Our cluster has been running slowly since I got speculation working, I looked into it and noticed that stderr was saying some tasks were taking almost an hour to run even though in the application logs on the nodes that task only took a minute or so to run.  Digging into the thread dump for the master node I noticed a number of threads are blocked, apparently by speculation thread.  At line 476 of TaskSchedulerImpl it grabs a lock on the TaskScheduler while it looks through the tasks to see what needs to be rerun.  Unfortunately that code loops through each of the tasks, so when you have even just a couple hundred thousand tasks to run that can be prohibitively slow to run inside of a synchronized block.  Once I disabled speculation, the job went back to having acceptable performance.

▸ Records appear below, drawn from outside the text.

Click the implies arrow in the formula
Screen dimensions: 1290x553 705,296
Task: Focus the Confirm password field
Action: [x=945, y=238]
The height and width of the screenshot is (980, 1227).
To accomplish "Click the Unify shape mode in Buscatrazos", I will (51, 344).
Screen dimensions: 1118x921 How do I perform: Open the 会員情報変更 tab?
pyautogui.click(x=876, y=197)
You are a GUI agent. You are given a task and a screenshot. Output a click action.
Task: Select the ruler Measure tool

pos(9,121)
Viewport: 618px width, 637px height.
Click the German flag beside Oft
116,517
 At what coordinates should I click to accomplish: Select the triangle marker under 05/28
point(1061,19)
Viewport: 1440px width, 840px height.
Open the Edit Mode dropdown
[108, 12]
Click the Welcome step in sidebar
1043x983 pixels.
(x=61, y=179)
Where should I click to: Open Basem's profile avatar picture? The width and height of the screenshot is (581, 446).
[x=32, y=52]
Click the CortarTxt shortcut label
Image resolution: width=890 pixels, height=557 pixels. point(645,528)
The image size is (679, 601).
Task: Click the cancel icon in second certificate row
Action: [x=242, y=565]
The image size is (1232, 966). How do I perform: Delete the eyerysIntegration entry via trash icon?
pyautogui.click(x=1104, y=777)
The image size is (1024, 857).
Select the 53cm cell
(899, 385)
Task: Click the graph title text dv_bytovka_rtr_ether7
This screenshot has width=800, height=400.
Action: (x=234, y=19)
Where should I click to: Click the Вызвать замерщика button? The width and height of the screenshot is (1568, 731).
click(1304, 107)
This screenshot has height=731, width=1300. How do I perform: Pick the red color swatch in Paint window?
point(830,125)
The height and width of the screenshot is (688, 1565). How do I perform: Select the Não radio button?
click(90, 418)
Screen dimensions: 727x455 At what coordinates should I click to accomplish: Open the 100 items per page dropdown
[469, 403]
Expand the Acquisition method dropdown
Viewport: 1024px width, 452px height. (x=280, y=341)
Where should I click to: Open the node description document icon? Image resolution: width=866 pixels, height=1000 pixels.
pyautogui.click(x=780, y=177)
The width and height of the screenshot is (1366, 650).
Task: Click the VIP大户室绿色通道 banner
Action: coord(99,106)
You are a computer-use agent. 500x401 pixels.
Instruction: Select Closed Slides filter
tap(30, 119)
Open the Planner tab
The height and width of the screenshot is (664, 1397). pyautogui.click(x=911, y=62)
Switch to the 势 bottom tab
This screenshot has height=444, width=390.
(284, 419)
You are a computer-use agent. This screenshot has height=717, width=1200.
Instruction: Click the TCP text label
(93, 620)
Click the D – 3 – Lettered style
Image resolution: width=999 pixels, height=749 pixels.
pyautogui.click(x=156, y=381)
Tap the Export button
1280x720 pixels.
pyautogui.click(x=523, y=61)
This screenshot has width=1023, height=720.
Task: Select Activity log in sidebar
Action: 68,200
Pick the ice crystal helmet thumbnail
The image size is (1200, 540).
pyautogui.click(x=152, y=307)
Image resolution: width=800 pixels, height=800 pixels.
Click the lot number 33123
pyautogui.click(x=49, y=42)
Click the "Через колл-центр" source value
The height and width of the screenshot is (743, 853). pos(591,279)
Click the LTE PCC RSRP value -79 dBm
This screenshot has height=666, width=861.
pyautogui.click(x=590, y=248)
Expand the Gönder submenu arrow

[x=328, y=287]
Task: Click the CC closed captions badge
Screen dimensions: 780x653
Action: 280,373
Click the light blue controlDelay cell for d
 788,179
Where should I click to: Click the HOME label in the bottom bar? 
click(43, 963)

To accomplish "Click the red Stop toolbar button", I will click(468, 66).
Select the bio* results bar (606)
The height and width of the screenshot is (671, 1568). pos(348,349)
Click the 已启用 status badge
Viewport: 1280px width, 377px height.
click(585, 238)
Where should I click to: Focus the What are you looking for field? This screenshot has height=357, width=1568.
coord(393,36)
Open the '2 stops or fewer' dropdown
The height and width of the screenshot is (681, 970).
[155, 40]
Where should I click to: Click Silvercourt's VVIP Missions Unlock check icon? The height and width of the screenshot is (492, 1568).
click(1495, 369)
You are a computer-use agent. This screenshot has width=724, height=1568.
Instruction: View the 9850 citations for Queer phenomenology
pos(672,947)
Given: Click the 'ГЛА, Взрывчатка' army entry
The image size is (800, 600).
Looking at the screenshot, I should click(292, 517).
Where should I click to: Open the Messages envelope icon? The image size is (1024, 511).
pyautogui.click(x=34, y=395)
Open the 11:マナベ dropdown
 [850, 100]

There are no comments around that lock indicating why it was added, and the git history seems to have a couple refactorings so its hard to find where it was added.  I'm tempted to believe it is the result of someone assuming that an extra synchronized block never hurt anyone (in reality I've probably just as many bugs caused by over synchronization as too little) as it looks too broad to be actually guarding any potential concurrency issue.  But, since concurrency issues can be tricky to reproduce (and yes, I understand that's an extreme understatement) I'm not sure just blindly removing it without being familiar with the history is necessarily safe.  

Can someone look into this?  Or at least make a note in the documentation that speculation should not be used with large clusters?